Non, dans mon vague ennui, la présence de celui que tu appelles mon ancien amant n’est pour rien.

Il est devenu raisonnable, et l’amitié qu’il nous témoigne, à Edward et à moi, n’a rien qui puisse alarmer. Je te l’avouerai, à toi, femme, que ses succès dans le monde, le rang qu’il y occupe par son esprit et son caractère, peuvent justement rendre un peu fière la femme qui a été aimée de lui comme je l’ai été, car il m’aimait bien, ma bonne Suzanne !

Il est peu changé ; seulement, le chagrin paraît avoir laissé sur son visage des traces profondes. Il y a du deuil dans ses yeux incertains, dans ses habitudes de corps nonchalantes, dans sa voix qu’il semble laisser tomber de sa bouche sans dessein. Mais, quand il s’anime, quand quelque chose va à son cœur ou à son esprit, son regard, comme autrefois, brille comme un éclair.

Ce qu’il y a de plus remarquable en lui, c’est son sourire. Quand il vient colorer son visage, ce n’est plus le même homme ; ce sourire fait l’effet du soleil sur la verdure. Comme le bonheur l’aurait rendu beau, Suzanne ! Il y a quelques jours, une femme remarquait combien il y a de jeunesse dans ce sourire.

— C’est vrai, dit-il en souriant encore, mais amèrement : mon sourire est jeune, je m’en suis si peu servi ! »

Non, ma Suzanne, il n’est pour rien dans ma tristesse ; j’éprouve au contraire un grand plaisir à le rendre heureux par notre amitié. Tout ce que je peux lui donner de bonheur me paraît une restitution et une expiration de ce qu’il a souffert à cause de moi.

Il n’y a pas d’amour possible entre lui et moi. Mon Edward et mon enfant me protégeraient contre le danger, si le danger se montrait.

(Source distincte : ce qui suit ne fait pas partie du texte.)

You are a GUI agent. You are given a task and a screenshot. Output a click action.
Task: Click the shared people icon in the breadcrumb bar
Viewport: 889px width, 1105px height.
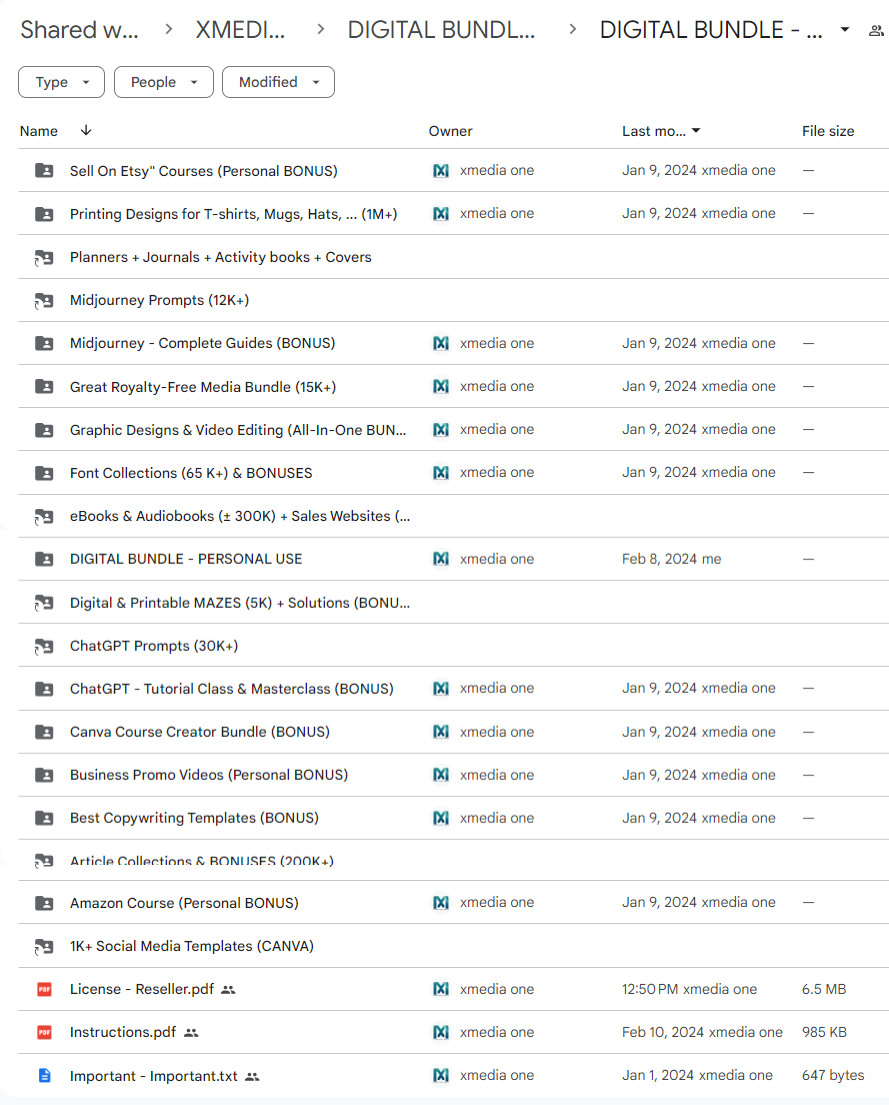(876, 30)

Stephen est pour nous un bon ami, et l’affection que lui témoigne Edward m’est un sûr garant qu’il ne voit pas plus de danger que moi.

C’est donc ainsi que toi, et ton mari, que je déteste, vous sacrifiez l’amitié à la fortune et à l’ambition ? Je suis bien tentée de te détester aussi. Mais qui aimerais-je, ou du moins qui aussi bien que toi comprendrait mon cœur et toutes mes folies ?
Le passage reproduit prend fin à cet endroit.